(Stored data entries)
/---

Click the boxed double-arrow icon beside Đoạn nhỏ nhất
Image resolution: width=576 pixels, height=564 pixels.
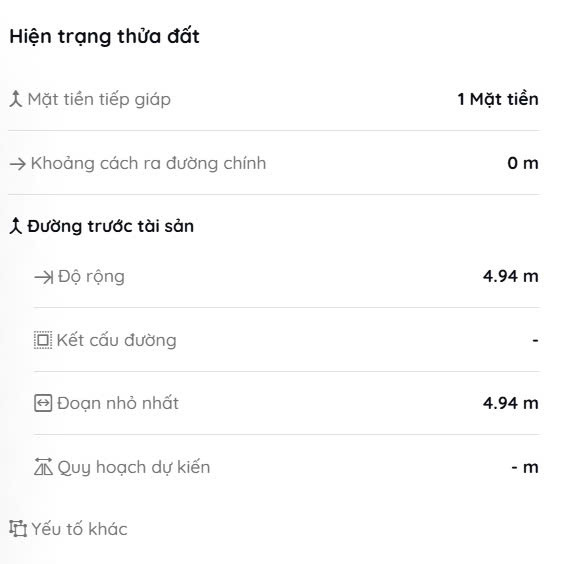point(43,403)
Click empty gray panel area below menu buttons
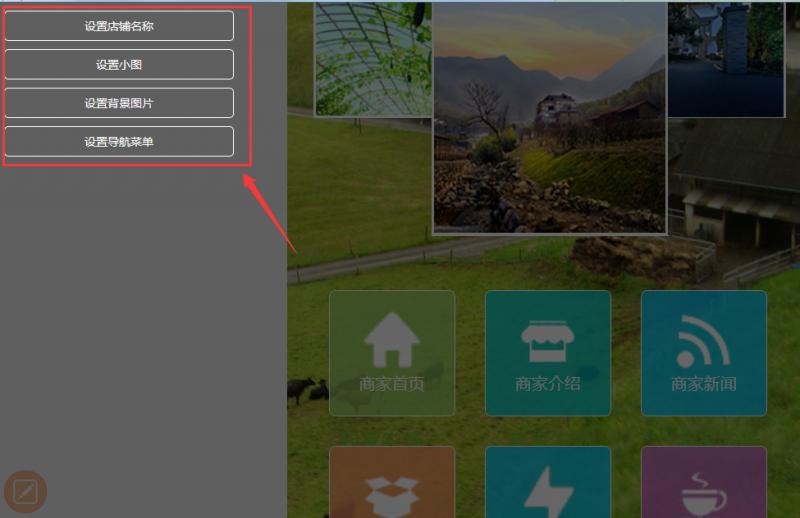800x518 pixels. (143, 316)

\---

* [Task brief]:
Retype all the records above word for word, leaving the pictures out.

* [Response to this exercise]:
Click the boxed double-arrow icon beside Đoạn nhỏ nhất
Image resolution: width=576 pixels, height=564 pixels.
point(43,403)
Click empty gray panel area below menu buttons
800x518 pixels. (143, 316)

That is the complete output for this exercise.